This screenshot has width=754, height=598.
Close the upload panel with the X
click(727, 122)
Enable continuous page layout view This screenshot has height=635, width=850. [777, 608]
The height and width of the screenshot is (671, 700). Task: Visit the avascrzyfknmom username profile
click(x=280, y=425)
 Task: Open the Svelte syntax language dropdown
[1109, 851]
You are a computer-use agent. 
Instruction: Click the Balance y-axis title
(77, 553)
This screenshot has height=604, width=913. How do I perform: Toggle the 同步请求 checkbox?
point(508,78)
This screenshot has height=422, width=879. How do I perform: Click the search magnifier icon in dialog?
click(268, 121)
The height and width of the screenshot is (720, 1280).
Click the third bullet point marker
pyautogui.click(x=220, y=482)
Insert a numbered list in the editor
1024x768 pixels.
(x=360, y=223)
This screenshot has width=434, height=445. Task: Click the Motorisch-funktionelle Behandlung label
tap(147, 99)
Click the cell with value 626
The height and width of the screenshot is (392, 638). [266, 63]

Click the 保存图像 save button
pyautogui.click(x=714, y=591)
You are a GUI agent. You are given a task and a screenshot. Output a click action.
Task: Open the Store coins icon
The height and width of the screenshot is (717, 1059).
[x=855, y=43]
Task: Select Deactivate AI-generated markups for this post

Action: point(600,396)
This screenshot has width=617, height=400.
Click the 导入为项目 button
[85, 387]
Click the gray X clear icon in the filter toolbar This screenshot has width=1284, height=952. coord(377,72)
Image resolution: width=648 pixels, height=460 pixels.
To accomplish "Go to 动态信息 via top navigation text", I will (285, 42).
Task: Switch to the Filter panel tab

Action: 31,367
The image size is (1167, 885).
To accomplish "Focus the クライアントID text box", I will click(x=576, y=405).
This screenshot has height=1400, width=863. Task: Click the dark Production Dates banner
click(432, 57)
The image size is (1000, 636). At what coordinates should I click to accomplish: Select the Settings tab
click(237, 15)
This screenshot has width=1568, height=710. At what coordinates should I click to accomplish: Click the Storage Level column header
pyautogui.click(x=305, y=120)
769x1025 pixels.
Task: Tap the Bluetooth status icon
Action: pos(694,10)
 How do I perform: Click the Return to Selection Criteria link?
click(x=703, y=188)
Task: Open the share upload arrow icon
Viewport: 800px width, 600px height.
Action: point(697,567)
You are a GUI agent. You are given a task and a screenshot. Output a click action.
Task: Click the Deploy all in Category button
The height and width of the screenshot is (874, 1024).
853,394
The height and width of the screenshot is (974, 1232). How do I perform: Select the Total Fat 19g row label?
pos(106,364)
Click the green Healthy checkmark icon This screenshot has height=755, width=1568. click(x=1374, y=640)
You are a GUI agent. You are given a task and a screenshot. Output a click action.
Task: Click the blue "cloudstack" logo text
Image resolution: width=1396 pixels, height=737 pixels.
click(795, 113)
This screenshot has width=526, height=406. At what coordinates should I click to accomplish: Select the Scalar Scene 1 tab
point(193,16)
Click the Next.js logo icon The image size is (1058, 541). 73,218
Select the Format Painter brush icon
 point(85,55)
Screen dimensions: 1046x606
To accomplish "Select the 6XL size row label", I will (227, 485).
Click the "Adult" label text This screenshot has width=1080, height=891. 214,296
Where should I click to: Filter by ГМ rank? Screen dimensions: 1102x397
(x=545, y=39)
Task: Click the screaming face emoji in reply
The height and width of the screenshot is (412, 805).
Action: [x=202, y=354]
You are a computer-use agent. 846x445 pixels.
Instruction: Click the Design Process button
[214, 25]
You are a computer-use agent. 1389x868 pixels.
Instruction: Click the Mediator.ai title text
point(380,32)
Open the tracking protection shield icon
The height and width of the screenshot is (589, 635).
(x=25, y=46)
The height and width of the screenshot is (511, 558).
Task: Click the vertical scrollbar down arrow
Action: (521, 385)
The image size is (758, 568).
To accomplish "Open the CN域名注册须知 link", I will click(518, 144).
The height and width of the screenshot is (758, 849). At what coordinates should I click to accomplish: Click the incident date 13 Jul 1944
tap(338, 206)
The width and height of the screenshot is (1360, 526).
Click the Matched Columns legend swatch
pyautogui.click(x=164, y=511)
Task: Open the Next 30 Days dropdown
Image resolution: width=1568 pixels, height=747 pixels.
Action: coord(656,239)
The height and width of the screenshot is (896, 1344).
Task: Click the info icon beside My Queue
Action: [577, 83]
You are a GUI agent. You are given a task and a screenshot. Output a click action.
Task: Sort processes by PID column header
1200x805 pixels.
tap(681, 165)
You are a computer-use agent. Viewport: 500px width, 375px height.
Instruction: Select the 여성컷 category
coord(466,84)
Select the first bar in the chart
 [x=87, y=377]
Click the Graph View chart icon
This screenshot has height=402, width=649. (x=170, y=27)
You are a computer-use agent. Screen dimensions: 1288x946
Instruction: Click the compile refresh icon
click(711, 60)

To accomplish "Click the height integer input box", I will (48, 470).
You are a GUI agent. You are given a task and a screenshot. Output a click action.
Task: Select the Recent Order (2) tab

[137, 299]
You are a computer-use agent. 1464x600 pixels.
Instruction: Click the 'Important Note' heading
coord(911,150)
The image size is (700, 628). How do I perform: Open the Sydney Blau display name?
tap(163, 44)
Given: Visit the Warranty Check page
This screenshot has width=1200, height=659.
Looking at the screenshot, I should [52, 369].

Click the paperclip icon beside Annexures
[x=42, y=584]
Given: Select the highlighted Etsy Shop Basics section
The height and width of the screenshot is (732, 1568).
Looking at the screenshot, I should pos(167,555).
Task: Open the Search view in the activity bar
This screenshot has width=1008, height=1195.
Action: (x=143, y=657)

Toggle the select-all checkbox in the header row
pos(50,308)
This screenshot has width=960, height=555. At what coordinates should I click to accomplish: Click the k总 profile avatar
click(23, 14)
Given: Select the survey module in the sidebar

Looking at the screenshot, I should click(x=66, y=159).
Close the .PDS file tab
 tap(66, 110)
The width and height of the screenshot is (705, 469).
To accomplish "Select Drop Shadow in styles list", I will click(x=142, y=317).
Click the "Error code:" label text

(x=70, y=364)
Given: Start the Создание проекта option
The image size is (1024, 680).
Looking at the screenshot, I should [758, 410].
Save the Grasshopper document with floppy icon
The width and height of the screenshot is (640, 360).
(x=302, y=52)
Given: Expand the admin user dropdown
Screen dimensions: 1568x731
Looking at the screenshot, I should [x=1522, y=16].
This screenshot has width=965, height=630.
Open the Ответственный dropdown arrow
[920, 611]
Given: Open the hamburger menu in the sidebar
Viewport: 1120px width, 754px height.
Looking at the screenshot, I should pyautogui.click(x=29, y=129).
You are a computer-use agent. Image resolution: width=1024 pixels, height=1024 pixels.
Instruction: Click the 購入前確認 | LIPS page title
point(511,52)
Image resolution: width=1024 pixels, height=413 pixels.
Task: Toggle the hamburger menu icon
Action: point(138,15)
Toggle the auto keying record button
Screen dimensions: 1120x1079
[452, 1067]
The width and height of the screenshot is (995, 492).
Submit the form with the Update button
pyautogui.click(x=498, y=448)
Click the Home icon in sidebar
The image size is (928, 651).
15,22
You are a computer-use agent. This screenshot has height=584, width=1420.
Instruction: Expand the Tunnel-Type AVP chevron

## [What the task requires]
Beginning with the line holding "Image resolution: width=1396" and ending with the line holding "Task: Open the Next 30 Days dropdown", write out the stretch of material above exactly; add no further lines.

## [Completed task]
Image resolution: width=1396 pixels, height=737 pixels.
click(795, 113)
This screenshot has width=526, height=406. At what coordinates should I click to accomplish: Select the Scalar Scene 1 tab
point(193,16)
Click the Next.js logo icon The image size is (1058, 541). 73,218
Select the Format Painter brush icon
 point(85,55)
Screen dimensions: 1046x606
To accomplish "Select the 6XL size row label", I will (227, 485).
Click the "Adult" label text This screenshot has width=1080, height=891. 214,296
Where should I click to: Filter by ГМ rank? Screen dimensions: 1102x397
(x=545, y=39)
Task: Click the screaming face emoji in reply
The height and width of the screenshot is (412, 805).
Action: [x=202, y=354]
You are a computer-use agent. 846x445 pixels.
Instruction: Click the Design Process button
[214, 25]
You are a computer-use agent. 1389x868 pixels.
Instruction: Click the Mediator.ai title text
point(380,32)
Open the tracking protection shield icon
The height and width of the screenshot is (589, 635).
(x=25, y=46)
The height and width of the screenshot is (511, 558).
Task: Click the vertical scrollbar down arrow
Action: (521, 385)
The image size is (758, 568).
To accomplish "Open the CN域名注册须知 link", I will click(518, 144).
The height and width of the screenshot is (758, 849). At what coordinates should I click to accomplish: Click the incident date 13 Jul 1944
tap(338, 206)
The width and height of the screenshot is (1360, 526).
Click the Matched Columns legend swatch
pyautogui.click(x=164, y=511)
Task: Open the Next 30 Days dropdown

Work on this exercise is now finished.